WORK REQUIRED
Continue the article on the Interface album Angels in Disguise, picking up right after its last sentence.

Studio album by Interface
- Released: July 2002
- Recorded: Fall 2001–winter 2002
- Genre: Futurepop, electro-industrial
- Length: 71:49
- Label: Tinman
- Producer: Eric Eldredge

Interface chronology
| The Artemis Complex (1999) | Angels in Disguise (2002) | Beyond Humanity (2006) |

= Angels in Disguise (album) =

Angels in Disguise is the second album released by Interface, and considered by many of its fans as its best to date. Clocking in at over 71 minutes, the album spans many different styles, from electro-industrial to trance to synthpop, with traces of trip hop and jungle for good measure. As with the debut album, it was almost entirely produced and performed by Eric Eldredge. It was released by Tinman Records on July 15, 2002.

Critics in magazines such as Industrial Nation, Side Line, and Outburn were highly taken with the album's overall positive imagery, which is uncommon in this genre. Part of the reason behind the vast improvements in the band's sound was the major upgrades Eldredge did to Interface's studio in the three-plus years between albums. The album produced several club ready tracks, such as "Wasted Time", "Ability", "Temperature", and the title track, all of which found their way onto playlists of many dance clubs, radio stations, webcasts, and podcasts.

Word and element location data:

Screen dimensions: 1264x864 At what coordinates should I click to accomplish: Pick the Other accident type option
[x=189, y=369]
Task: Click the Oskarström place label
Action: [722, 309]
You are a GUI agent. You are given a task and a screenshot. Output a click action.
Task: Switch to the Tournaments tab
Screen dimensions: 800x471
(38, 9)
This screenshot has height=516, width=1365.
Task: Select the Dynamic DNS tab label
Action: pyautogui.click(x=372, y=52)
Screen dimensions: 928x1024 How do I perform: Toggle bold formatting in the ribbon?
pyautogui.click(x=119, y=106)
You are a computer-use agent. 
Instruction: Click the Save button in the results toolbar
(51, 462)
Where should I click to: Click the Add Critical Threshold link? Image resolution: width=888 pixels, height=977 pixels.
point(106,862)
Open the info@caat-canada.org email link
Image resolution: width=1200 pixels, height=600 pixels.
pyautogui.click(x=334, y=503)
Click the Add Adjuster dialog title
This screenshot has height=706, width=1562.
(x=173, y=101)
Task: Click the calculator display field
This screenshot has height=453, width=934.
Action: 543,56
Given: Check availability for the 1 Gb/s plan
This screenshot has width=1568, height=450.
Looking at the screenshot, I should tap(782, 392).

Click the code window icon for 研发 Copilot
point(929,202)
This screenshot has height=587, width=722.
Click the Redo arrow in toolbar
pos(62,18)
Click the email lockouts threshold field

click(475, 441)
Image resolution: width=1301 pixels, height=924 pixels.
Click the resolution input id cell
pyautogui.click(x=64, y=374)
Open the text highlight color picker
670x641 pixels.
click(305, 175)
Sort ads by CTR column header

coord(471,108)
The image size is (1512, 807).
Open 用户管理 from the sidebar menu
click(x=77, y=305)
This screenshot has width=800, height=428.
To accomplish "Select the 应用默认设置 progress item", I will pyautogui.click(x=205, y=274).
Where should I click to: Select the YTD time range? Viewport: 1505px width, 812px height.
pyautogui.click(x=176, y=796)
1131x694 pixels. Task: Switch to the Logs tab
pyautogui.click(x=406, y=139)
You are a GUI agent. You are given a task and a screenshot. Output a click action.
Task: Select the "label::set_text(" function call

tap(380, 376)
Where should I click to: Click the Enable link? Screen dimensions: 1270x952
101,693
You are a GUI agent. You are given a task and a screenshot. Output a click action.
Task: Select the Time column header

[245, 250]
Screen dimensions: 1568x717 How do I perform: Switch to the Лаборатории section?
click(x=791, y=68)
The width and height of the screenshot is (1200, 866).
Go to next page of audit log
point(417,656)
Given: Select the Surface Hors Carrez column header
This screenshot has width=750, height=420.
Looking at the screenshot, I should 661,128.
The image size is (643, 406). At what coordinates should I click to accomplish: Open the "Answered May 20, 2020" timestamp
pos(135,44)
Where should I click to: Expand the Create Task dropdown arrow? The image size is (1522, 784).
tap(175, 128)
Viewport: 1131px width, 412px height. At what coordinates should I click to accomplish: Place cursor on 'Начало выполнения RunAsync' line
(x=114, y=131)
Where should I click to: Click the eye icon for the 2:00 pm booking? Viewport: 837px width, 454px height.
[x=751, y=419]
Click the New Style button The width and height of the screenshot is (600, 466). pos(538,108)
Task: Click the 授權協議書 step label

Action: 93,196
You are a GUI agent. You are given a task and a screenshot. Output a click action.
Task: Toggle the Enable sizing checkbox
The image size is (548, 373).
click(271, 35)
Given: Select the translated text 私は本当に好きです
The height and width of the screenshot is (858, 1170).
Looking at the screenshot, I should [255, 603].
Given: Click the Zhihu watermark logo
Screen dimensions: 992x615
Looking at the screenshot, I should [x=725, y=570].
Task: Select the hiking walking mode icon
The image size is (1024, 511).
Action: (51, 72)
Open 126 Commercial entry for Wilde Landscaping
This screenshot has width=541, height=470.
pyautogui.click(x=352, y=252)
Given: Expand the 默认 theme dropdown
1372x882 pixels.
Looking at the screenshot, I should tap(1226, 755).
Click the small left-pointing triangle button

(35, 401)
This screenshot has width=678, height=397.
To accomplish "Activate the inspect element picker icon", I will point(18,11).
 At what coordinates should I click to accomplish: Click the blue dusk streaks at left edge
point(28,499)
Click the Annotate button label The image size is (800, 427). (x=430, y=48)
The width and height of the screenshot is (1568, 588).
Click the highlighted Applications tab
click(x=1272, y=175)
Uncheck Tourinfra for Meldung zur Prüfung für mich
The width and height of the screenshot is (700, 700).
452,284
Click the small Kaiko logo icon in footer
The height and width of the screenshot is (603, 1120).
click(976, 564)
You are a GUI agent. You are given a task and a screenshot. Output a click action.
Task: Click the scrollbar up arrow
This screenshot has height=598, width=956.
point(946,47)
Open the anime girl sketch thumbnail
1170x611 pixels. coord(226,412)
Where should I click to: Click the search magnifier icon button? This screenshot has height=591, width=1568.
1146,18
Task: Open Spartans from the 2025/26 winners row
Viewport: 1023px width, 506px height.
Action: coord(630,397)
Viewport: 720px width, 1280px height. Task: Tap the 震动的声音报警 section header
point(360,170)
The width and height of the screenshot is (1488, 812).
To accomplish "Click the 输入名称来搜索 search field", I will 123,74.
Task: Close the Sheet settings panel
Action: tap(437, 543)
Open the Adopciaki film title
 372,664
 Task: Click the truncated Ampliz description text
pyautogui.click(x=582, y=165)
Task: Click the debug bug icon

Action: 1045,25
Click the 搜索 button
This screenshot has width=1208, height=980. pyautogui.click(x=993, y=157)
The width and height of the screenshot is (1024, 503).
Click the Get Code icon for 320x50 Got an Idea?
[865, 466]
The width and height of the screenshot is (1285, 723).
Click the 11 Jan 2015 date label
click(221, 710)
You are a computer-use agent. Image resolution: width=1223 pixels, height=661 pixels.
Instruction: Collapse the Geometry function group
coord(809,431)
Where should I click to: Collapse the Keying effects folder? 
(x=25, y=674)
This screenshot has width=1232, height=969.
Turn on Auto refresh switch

WRITTEN RESPONSE
Additional personnel on the album included live keyboardist Jon Billian and live guitarist/keyboardist Evan Eldredge (both of whom became official members in 2003) on various tracks. Mike Hoffman and Matt Clennan of fellow New York EBM band Final Project were guest vocalists on "You Will Learn", and Jaki Neko of New Jersey Gothic band Murder in the Dark sang lead vocals on "Labyrinth". The album's cover was designed by graphic artist Michelle Lee.

Two tracks from the album, "Wasted Time" and "Angels in Disguise", were released separately as EPs. In late 2005, Tinman went out of business and Interface signed with Nilaihah Records, who took over distribution of Interface's Tinman releases, including this album. Remixes of "Wasted Time" and "Clear Night" appear on the subsequent release Beyond Humanity. Interface re-released the album for its 20th anniversary.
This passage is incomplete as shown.